[Items from a data source]
*****
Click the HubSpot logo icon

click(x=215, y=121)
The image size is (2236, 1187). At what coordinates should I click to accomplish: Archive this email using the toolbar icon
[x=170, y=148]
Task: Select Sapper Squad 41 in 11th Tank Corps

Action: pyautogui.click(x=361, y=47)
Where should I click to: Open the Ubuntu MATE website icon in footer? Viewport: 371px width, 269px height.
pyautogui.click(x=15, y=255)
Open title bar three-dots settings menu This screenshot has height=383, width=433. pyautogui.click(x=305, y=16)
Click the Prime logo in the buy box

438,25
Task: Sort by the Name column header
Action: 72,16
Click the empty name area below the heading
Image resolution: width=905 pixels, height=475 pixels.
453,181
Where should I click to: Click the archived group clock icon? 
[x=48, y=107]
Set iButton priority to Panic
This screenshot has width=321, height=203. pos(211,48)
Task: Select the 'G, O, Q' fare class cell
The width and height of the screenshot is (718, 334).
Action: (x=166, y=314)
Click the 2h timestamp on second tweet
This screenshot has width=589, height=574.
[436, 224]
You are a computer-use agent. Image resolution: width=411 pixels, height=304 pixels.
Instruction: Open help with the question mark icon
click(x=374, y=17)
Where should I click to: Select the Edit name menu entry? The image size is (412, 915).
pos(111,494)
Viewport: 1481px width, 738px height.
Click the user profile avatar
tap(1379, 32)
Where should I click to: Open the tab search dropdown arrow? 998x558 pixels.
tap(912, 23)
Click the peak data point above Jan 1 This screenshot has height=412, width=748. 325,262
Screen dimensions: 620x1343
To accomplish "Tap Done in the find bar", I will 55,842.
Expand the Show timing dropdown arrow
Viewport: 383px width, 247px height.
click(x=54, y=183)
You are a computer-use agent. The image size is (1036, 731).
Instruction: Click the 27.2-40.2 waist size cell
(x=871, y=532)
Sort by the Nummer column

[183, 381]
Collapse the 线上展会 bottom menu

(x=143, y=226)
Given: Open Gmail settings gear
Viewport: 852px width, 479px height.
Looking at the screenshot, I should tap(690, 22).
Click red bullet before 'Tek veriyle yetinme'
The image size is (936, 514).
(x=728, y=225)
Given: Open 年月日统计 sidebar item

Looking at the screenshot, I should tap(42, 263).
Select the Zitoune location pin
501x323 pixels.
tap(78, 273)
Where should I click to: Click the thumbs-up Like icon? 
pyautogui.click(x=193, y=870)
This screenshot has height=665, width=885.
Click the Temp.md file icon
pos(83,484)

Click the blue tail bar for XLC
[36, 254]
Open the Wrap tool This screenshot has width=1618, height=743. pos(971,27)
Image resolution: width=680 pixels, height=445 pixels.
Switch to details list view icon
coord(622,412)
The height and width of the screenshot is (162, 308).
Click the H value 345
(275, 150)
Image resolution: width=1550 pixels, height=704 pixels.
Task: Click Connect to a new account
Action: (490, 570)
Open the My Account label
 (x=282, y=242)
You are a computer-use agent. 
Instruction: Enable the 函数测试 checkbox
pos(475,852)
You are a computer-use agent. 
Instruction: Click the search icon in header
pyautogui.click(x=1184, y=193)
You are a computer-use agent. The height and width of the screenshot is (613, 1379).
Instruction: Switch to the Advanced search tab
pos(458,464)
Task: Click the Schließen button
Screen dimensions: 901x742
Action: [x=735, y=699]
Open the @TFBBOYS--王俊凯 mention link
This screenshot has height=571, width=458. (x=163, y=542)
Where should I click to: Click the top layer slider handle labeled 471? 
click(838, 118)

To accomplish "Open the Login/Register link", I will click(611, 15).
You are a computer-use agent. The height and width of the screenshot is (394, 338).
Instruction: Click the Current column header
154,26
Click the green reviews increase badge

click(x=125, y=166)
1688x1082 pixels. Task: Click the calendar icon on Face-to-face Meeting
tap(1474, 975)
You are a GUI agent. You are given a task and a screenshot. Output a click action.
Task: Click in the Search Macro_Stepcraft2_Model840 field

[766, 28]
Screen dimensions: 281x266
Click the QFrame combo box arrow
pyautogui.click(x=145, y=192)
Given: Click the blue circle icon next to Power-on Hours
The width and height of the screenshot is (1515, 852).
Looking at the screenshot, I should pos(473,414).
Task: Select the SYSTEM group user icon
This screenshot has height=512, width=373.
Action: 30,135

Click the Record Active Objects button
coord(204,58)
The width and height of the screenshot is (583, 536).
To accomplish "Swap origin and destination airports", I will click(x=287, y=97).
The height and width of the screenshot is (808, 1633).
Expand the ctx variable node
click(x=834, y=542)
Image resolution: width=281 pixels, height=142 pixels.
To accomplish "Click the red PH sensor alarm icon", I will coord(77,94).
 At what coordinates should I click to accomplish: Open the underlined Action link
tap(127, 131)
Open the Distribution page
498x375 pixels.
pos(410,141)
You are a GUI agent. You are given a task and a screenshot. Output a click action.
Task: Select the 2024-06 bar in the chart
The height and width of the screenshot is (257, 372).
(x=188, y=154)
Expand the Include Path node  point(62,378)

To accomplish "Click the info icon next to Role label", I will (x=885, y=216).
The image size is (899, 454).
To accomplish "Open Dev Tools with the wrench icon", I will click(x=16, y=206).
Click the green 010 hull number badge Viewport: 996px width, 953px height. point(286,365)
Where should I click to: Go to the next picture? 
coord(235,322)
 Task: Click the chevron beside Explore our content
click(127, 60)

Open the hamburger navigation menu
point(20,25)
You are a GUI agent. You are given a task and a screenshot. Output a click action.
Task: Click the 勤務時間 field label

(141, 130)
*****
• [What you should do]:
Output all of the records, keeping every word exact.

• [Exercise response]:
Click the HubSpot logo icon

click(x=215, y=121)
The image size is (2236, 1187). At what coordinates should I click to accomplish: Archive this email using the toolbar icon
[x=170, y=148]
Task: Select Sapper Squad 41 in 11th Tank Corps

Action: pyautogui.click(x=361, y=47)
Where should I click to: Open the Ubuntu MATE website icon in footer? Viewport: 371px width, 269px height.
pyautogui.click(x=15, y=255)
Open title bar three-dots settings menu This screenshot has height=383, width=433. pyautogui.click(x=305, y=16)
Click the Prime logo in the buy box

438,25
Task: Sort by the Name column header
Action: 72,16
Click the empty name area below the heading
Image resolution: width=905 pixels, height=475 pixels.
453,181
Where should I click to: Click the archived group clock icon? 
[x=48, y=107]
Set iButton priority to Panic
This screenshot has width=321, height=203. pos(211,48)
Task: Select the 'G, O, Q' fare class cell
The width and height of the screenshot is (718, 334).
Action: (x=166, y=314)
Click the 2h timestamp on second tweet
This screenshot has width=589, height=574.
[436, 224]
You are a computer-use agent. Image resolution: width=411 pixels, height=304 pixels.
Instruction: Open help with the question mark icon
click(x=374, y=17)
Where should I click to: Select the Edit name menu entry? The image size is (412, 915).
pos(111,494)
Viewport: 1481px width, 738px height.
Click the user profile avatar
tap(1379, 32)
Where should I click to: Open the tab search dropdown arrow? 998x558 pixels.
tap(912, 23)
Click the peak data point above Jan 1 This screenshot has height=412, width=748. 325,262
Screen dimensions: 620x1343
To accomplish "Tap Done in the find bar", I will 55,842.
Expand the Show timing dropdown arrow
Viewport: 383px width, 247px height.
click(x=54, y=183)
You are a computer-use agent. The image size is (1036, 731).
Instruction: Click the 27.2-40.2 waist size cell
(x=871, y=532)
Sort by the Nummer column

[183, 381]
Collapse the 线上展会 bottom menu

(x=143, y=226)
Given: Open Gmail settings gear
Viewport: 852px width, 479px height.
Looking at the screenshot, I should tap(690, 22).
Click red bullet before 'Tek veriyle yetinme'
The image size is (936, 514).
(x=728, y=225)
Given: Open 年月日统计 sidebar item

Looking at the screenshot, I should tap(42, 263).
Select the Zitoune location pin
501x323 pixels.
tap(78, 273)
Where should I click to: Click the thumbs-up Like icon? 
pyautogui.click(x=193, y=870)
This screenshot has height=665, width=885.
Click the Temp.md file icon
pos(83,484)

Click the blue tail bar for XLC
[36, 254]
Open the Wrap tool This screenshot has width=1618, height=743. pos(971,27)
Image resolution: width=680 pixels, height=445 pixels.
Switch to details list view icon
coord(622,412)
The height and width of the screenshot is (162, 308).
Click the H value 345
(275, 150)
Image resolution: width=1550 pixels, height=704 pixels.
Task: Click Connect to a new account
Action: (490, 570)
Open the My Account label
 (x=282, y=242)
You are a computer-use agent. 
Instruction: Enable the 函数测试 checkbox
pos(475,852)
You are a computer-use agent. 
Instruction: Click the search icon in header
pyautogui.click(x=1184, y=193)
You are a computer-use agent. The height and width of the screenshot is (613, 1379).
Instruction: Switch to the Advanced search tab
pos(458,464)
Task: Click the Schließen button
Screen dimensions: 901x742
Action: [x=735, y=699]
Open the @TFBBOYS--王俊凯 mention link
This screenshot has height=571, width=458. (x=163, y=542)
Where should I click to: Click the top layer slider handle labeled 471? 
click(838, 118)

To accomplish "Open the Login/Register link", I will click(611, 15).
You are a computer-use agent. The height and width of the screenshot is (394, 338).
Instruction: Click the Current column header
154,26
Click the green reviews increase badge

click(x=125, y=166)
1688x1082 pixels. Task: Click the calendar icon on Face-to-face Meeting
tap(1474, 975)
You are a GUI agent. You are given a task and a screenshot. Output a click action.
Task: Click in the Search Macro_Stepcraft2_Model840 field

[766, 28]
Screen dimensions: 281x266
Click the QFrame combo box arrow
pyautogui.click(x=145, y=192)
Given: Click the blue circle icon next to Power-on Hours
The width and height of the screenshot is (1515, 852).
Looking at the screenshot, I should pos(473,414).
Task: Select the SYSTEM group user icon
This screenshot has height=512, width=373.
Action: 30,135

Click the Record Active Objects button
coord(204,58)
The width and height of the screenshot is (583, 536).
To accomplish "Swap origin and destination airports", I will click(x=287, y=97).
The height and width of the screenshot is (808, 1633).
Expand the ctx variable node
click(x=834, y=542)
Image resolution: width=281 pixels, height=142 pixels.
To accomplish "Click the red PH sensor alarm icon", I will coord(77,94).
 At what coordinates should I click to accomplish: Open the underlined Action link
tap(127, 131)
Open the Distribution page
498x375 pixels.
pos(410,141)
You are a GUI agent. You are given a task and a screenshot. Output a click action.
Task: Select the 2024-06 bar in the chart
The height and width of the screenshot is (257, 372).
(x=188, y=154)
Expand the Include Path node  point(62,378)

To accomplish "Click the info icon next to Role label", I will (x=885, y=216).
The image size is (899, 454).
To accomplish "Open Dev Tools with the wrench icon", I will click(x=16, y=206).
Click the green 010 hull number badge Viewport: 996px width, 953px height. point(286,365)
Where should I click to: Go to the next picture? 
coord(235,322)
 Task: Click the chevron beside Explore our content
click(127, 60)

Open the hamburger navigation menu
point(20,25)
You are a GUI agent. You are given a task and a screenshot. Output a click action.
Task: Click the 勤務時間 field label

(141, 130)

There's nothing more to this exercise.